A typical integer program: the knapsack problem

Presents the model and data files.

A typical example of integer programs is the knapsack problem, which can be intuitively understood as follows. We have a knapsack with a fixed capacity (an integer) and a number of items. Each item has an associated weight (an integer) and an associated value (another integer). The problem consists of filling the knapsack without exceeding its capacity, while maximizing the overall value of its contents. A multi-knapsack problem is similar to the knapsack problem, except that there are multiple features for the object (e.g., weight and volume) and multiple capacity constraints. The following example, knapsack.mod, depicts a model for the multi-knapsack problem, while Data for the multi-knapsack problem (knapsack.dat) describes an instance of the problem.

int NbItems = ...;
int NbResources = ...;
range Items = 1..NbItems;
range Resources = 1..NbResources;
int Capacity[Resources] = ...;
int Value[Items] = ...;
int Use[Resources][Items] = ...;
int MaxValue = max(r in Resources) Capacity[r];


dvar int Take[Items] in 0..MaxValue;

maximize
  sum(i in Items) Value[i] * Take[i];
  
subject to {
  forall( r in Resources )
    ct:
      sum( i in Items ) 
        Use[r][i] * Take[i] <= Capacity[r];
}

This model has several novel features. It represents items and resources not by string sets but rather by integers. In other words, the items (respectively the resources) are represented by successive integers starting at 1. The instructions

int NbItems = ...;
int NbResources = ...;
range Items = 1..NbItems;
range Resources = 1..NbResources;

declare the number of items and the number of resources, as well as two ranges, Items and Resources, to represent the set of items and the set of resources.
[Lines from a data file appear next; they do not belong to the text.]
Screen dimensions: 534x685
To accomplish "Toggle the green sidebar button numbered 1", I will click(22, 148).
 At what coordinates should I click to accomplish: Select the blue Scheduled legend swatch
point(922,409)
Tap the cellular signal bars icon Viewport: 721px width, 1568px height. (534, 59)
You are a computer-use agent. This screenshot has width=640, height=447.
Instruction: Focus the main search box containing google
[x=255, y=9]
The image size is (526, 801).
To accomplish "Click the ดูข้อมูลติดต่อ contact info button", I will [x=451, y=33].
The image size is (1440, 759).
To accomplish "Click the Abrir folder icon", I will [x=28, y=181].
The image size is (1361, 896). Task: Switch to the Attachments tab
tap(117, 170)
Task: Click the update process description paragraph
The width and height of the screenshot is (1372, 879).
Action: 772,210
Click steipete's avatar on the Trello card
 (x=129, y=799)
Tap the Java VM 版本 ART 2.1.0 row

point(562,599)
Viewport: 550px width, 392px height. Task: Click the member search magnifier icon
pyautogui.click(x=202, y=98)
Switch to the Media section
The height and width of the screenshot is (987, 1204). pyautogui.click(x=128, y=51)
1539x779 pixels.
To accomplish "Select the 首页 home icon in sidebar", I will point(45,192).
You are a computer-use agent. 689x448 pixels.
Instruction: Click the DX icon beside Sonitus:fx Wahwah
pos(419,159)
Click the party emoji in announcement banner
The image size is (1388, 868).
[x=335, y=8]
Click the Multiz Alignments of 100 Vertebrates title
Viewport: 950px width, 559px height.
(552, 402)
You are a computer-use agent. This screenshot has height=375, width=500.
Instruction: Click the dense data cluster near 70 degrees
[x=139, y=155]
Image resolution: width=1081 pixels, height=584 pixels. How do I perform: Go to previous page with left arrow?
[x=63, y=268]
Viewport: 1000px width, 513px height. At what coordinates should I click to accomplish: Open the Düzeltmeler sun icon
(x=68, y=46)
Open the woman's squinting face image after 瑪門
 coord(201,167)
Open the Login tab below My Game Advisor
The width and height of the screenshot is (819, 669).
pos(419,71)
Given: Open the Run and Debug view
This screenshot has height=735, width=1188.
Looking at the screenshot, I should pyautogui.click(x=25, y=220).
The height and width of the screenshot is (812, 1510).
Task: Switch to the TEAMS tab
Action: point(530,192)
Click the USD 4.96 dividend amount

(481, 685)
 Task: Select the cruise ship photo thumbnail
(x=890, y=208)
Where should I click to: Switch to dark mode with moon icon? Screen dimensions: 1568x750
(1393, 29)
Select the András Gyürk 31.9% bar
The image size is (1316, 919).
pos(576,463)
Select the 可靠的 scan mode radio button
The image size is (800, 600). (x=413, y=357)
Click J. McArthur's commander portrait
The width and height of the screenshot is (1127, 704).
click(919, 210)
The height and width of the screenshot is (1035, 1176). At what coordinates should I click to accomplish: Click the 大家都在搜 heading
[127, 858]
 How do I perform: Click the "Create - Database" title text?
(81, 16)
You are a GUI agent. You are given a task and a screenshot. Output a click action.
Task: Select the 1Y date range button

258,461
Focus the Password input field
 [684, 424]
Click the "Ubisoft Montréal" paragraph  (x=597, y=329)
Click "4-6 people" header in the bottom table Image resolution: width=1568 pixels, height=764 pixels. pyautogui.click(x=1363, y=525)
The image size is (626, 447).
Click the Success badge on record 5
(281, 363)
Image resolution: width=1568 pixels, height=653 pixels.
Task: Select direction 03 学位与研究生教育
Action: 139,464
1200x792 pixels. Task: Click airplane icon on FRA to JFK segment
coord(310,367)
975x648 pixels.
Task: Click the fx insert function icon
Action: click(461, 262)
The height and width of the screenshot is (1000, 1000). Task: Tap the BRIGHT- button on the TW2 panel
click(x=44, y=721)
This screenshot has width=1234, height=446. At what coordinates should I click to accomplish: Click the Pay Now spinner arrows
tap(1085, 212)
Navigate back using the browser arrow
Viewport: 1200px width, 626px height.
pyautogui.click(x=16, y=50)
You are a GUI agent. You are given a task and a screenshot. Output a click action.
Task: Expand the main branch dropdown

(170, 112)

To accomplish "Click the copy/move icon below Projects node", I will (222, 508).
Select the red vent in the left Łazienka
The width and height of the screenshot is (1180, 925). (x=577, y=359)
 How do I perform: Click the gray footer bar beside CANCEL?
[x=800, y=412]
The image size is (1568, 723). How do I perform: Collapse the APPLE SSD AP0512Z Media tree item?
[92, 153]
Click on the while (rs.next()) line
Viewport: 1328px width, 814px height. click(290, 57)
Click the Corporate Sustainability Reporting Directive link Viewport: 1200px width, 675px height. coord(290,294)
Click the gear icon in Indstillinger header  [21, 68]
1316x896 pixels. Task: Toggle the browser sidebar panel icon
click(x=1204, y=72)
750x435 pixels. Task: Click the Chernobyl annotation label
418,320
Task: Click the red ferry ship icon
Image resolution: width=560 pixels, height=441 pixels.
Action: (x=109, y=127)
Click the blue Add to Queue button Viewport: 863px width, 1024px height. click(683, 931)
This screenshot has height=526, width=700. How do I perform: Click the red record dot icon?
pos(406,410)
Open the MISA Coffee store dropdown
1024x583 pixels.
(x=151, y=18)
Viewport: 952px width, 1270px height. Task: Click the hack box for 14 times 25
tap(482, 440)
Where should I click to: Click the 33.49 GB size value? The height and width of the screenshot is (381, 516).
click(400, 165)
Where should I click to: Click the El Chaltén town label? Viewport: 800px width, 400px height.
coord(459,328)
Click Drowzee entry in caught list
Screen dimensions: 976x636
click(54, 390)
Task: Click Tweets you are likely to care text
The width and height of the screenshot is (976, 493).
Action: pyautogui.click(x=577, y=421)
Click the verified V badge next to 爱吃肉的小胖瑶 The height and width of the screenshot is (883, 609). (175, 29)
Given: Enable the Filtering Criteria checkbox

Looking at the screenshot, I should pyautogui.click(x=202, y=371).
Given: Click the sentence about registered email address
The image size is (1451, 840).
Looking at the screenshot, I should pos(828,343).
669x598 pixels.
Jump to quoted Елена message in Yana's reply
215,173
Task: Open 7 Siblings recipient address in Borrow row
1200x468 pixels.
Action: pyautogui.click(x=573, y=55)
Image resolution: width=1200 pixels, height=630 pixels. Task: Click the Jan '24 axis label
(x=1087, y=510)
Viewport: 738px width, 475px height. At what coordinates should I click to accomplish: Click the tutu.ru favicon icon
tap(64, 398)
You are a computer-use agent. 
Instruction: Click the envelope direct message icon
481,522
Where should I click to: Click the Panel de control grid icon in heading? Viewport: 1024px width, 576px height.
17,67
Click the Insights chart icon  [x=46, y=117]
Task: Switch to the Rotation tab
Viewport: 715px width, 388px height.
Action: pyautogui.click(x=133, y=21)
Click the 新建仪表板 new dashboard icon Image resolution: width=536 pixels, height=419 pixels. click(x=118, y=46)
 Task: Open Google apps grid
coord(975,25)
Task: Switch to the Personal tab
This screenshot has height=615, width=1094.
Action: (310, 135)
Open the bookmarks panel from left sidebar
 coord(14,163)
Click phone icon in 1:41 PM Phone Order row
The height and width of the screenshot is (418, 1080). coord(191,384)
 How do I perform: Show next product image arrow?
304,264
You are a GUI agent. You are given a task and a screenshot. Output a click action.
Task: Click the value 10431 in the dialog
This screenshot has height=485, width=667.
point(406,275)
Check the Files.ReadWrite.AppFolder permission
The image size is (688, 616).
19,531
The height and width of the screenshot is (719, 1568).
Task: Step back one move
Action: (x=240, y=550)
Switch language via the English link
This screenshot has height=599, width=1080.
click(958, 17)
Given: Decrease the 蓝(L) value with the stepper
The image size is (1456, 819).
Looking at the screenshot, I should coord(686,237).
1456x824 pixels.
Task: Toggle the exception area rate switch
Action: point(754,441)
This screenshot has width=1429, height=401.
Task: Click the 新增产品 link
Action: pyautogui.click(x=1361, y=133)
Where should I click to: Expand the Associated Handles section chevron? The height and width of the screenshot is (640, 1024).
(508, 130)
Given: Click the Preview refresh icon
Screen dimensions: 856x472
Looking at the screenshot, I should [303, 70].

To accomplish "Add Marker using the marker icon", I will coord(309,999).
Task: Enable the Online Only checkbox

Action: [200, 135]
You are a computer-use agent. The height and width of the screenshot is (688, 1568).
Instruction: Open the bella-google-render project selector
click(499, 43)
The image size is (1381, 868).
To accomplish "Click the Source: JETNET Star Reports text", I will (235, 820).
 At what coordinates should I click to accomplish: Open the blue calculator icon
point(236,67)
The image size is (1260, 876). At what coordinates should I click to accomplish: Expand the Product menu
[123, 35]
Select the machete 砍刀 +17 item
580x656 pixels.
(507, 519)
The next three instructions

int Capacity[Resources] = ...;
int Value[Items] = ...;
int Use[Resources][Items] = ...;

are similar to the data declarations presented in Data declarations and the subsequent sections. The array Capacity represents the capacity of the resources, the array Value the value of each item, and Use[r][i] the use of resource r by item i.

The next instruction

int MaxValue = max(r in Resources) Capacity[r];

is more interesting. It declares an integer MaxValue whose value is given by an expression. OPL and IBM ILOG Script have many features for computing and preprocessing data, since this is fundamental in simplifying and improving the efficiency of many models.

The instruction

dvar int Take[Items] in 0..MaxValue;

declares the problem variables: take[Items] represents the number of times item i is selected in the solution. The variable is of type integer and is restricted to range in 0..MaxValue.

The rest of the statement is rather standard and should raise no difficulty. Data for the multi-knapsack problem (knapsack.dat) describes an instance of the problem.

NbResources = 7;
NbItems = 12;
Capacity = [ 18209, 7692, 1333, 924, 26638, 61188, 13360 ];
Value = [ 96, 76, 56, 11, 86, 10, 66, 86, 83, 12, 9, 81 ];
Use = [
      [ 19,   1,  10,  1,   1,  14, 152, 11,  1,   1, 1, 1 ],
      [  0,   4,  53,  0,   0,  80,   0,  4,  5,   0, 0, 0 ],
      [  4, 660,   3,  0,  30,   0,   3,  0,  4,  90, 0, 0],
      [  7,   0,  18,  6, 770, 330,   7,  0,  0,   6, 0, 0],
      [  0,  20,   0,  4,  52,   3,   0,  0,  0,   5, 4, 0],
      [  0,   0,  40, 70,   4,  63,   0,  0, 60,   0, 4, 0],
      [  0,  32,   0,  0,   0,   5,   0,  3,  0, 660, 0, 9]];

Feasible solution with objective 261890.0000:
  take = [0 0 0 154 0 0 0 912 333 0 6505 1180];

Feasible solution with objective 261916.0000:
  take = [0 0 0 153 0 0 0 912 333 0 6499 1180];

Final solution with objective 261916.0000:
  take = [0 0 0 154 0 0 0 913 333 0 6499 1180];